All three Defendants contend that Plaintiff did not notify Defendants of Neon Systems' trademark infringement claims, including the existence of the underlying lawsuit until, at the earliest, May 17, 2001. Notification, according to the Chubb Defendants occurred, five years after Plaintiff was originally threatened with litigation, almost two years following the filing of the underlying lawsuit, and two days into trial making it impossible for Defendants to investigate Neon's claims or provide any meaningful defense. (Instrument No. 76, at 6 Instrument No. 69, at 4). Defendants argue that New Era's late notice comes without any excuse, and was therefore a complete violation of the policies' notice provisions — conditions precedent to any contractual duty to defend or indemnify owed by Defendants. (Instrument No, 69, at 4). Defendants also claim that it is undisputed that Plaintiff made disclosures in two lawsuits representing that it had no insurance coverage for any of the infringement claims raised by Neon. (Instrument No. 76, at 11). Further, Defendants claim that although there is no prejudice requirement in this case under Texas law, New Era's late commencement-of-trial notice clearly prejudiced Defendants, because Defendants were not given a reasonable opportunity to participate in the defense of the complicated trademark infringement case. (Instrument No, 69, at 4). Defendants also contend that there is testimony from Plaintiff's employees, brokers, counsel, and insurers that Plaintiff failed to give notice under the policies prior to May 17, 2001. (Id.).

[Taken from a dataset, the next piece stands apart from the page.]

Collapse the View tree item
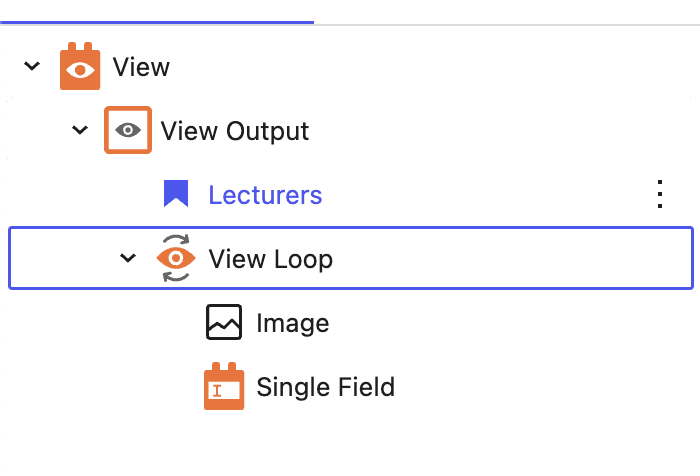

Hartford claims they were not notified until May 18, 2001, three days into the underlying lawsuit. (Instrument No. 69, at 4).

In New Era's response to Chubb Defendants' cross motion for summary judgment on notice, filed on November 5, 2002, Plaintiff claims that the Chubb Defendants' "motion can be defeated by a showing of `evidence, direct, circumstantial, or inferential' of notice to" Defendants. (Instrument No. 94, at 4). Plaintiff claims that Great Northern and Federal had notice of the Neon Systems dispute as early as 1997 via New Era's 1997 Prospectus, which was provided to Defendants as part of the application for and underwriting of insurance with Defendants. Plaintiff also asserts that their 1997 Annual report and that their June 1997 Quarterly Report "contains substantially the same disclosures about the Neon Systems' dispute as does the prospectus." (Id., at 7). New Era's June, 18,1997 Report states in relevant part:

The Company [New Era] is also aware that an number of organizations are utilizing the names Neon, New Era, and Neonet as either a trademark or trade name or both. In particular, the Company has received notices from NEON Systems Inc., and Neon Software, Inc. alleging the Company's use of NEON as a trade name and/or trademark violates such respective companies' proprietary rights. Such claims or additional claims against the Company alleging trademark or tradename infringement could be time consuming and result in costly litigation. A successful claim regarding the infringement of a trademark and/or tradename could result in substantial monetary damages against the Company . . . any monetary damages or injunction could have a harmful effect upon the Company's business, financial condition and operating results.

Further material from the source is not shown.